Por outro lado, se o aumento da renda for igual ou superior ao custo de vida, aí sim tende a ser maior a permanência das famílias, na cidade. Mas este fenômeno é muito mais ligado à política econômica nacional, do que à local, como o próprio secretário admite, ao citar o porto e a Petrobrás, como origens da maior oferta de trabalho, em Santos, no decênio passado. Portanto, o secretário tenta capturar os créditos por um processo cujo mérito lhe é inteiramente alheio. Se tivesse rendido homenagens ao governo Lula, teria sido mais elegante.
Mas na edição de ontem, de A Tribuna, novamente o cientista político Alcindo Gonçalves, em artigo publicado à página A2, intitulado "A cidade para os mais pobres", vem criticar a posição daqueles, que como eu, acreditam na possibilidade de usar a política urbana como mecanismo para reverter este processo nefasto de expulsão ou não-fixação das famílias com menor renda, das áreas com mais infraestrutura.
Alcindo também não perdeu tempo, e também se baseia nos resultados da pesquisa da Seade, para atacar nossas convicções, utilizando até uma munição surrada: a chantagem, segundo a qual, se mexermos com as construtoras, reduzindo-lhes o potencial construtivo, elas "facilmente" se mudarão para cidades vizinhas e nos deixarão à míngua.
Ora, pelo padrão dos empreendimentos que vêm produzindo, e pelo local de moradia da maior parte dos empregados no setor, se mudarem de fato de cidade (o que duvido), não farão muita falta à sociedade santista.
Quanto à posição de Alcindo, acerca da utilização da política urbana como forma de fixar população, que já discuti suficientemente neste espaço, acrescento que considero de profundo mau gosto a comemoração alusiva à "queda" do saldo migratório. É como se festejássemos o fato de uma pessoa ter sido vítima de tiros de revólver, ao invés de rajada de metralhadora.
Além disso, o cientista ignora alguns aspectos centrais da discussão, que vem se travando no processo de revisão do Plano Diretor. Alcindo não menciona o enorme poder de encarecimento que as fundações e os automóveis produzem nas edificações, ao limitar as causas do alto preço dos imóveis, em Santos, apenas ao valor dos terrenos. 
Ora, em função da verticalização excessiva, os custos com fundações são cada vez maiores, muito próximos dos custos dos terrenos.
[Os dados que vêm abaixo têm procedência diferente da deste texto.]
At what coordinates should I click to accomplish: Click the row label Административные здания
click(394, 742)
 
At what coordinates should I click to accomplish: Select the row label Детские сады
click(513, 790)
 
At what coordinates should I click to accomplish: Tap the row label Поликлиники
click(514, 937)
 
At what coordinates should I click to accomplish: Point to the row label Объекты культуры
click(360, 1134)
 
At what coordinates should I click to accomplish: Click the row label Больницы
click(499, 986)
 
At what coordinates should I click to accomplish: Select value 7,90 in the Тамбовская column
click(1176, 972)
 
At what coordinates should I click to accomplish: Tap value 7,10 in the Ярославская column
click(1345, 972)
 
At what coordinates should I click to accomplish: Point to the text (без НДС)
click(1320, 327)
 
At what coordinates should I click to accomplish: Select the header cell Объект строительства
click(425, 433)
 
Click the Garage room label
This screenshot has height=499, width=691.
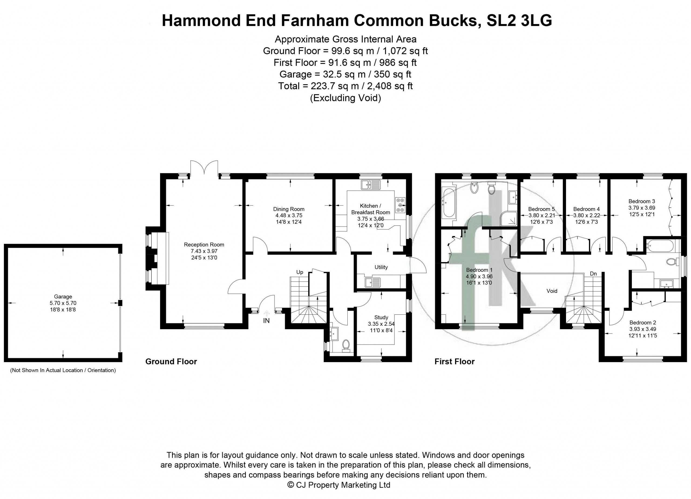click(63, 296)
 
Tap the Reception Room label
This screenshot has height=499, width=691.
click(204, 245)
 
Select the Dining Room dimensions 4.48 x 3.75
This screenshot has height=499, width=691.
click(289, 215)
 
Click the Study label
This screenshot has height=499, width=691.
click(381, 317)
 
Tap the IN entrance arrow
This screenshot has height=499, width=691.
click(267, 313)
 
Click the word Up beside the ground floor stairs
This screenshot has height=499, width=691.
click(300, 272)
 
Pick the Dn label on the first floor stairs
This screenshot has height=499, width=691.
click(593, 274)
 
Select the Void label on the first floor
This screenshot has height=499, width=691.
click(552, 291)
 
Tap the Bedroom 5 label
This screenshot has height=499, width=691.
click(541, 209)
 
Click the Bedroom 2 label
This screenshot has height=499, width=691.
click(643, 323)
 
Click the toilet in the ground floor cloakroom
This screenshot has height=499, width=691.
click(346, 346)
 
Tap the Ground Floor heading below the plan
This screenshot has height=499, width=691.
click(171, 362)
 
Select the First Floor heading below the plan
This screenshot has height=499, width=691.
click(455, 362)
Além disso, o impacto na execução dessas obras, volta e meia gera sérios transtornos para a população, como os que testemunhamos recentemente no Campo Grande.
Por outro lado, cada vaga de automóvel consome cerca de 25m² em uma edificação, incluindo-se a área de manobra respectiva. Portanto, numa unidade com duas ou mais vagas, consome-se o equivalente a um apartamento de padrão popular, para que os carros sejam abrigados. Com isso, os empreendimentos ficam muito mais caros e as pessoas mais pobres vão morar cada vez mais longe e acabam comprando seu carrinho popular, para chegar ao centro regional (Santos/São Vicente), contribuindo com o agravamento do trânsito. Por este motivo, urbanistas como João Meyer defendem a redução da produção de vagas, em oposição ao que o "livre" mercado vem oferecendo hoje.
A meu ver, estas são as questões centrais a serem discutidas, além, é claro, de mecanismos para redução do valor dos terrenos.
Por fim, se não acreditasse ser possível melhorar a vida das pessoas, por meio da política urbana, optaria por mudar de profissão. Mas prefiro discutir exaustivamente alternativas para fixar o maior número possível de pessoas na cidade, do que adotar uma postura liberal e deixar os mais pobres ao sabor de um mercado que não se interessa em satisfazer suas necessidades mais básicas. Este é o dever de todos que lutam por justiça social em Santos: colocar o dedo na ferida e fazer o mercado produzir para quem mais precisa.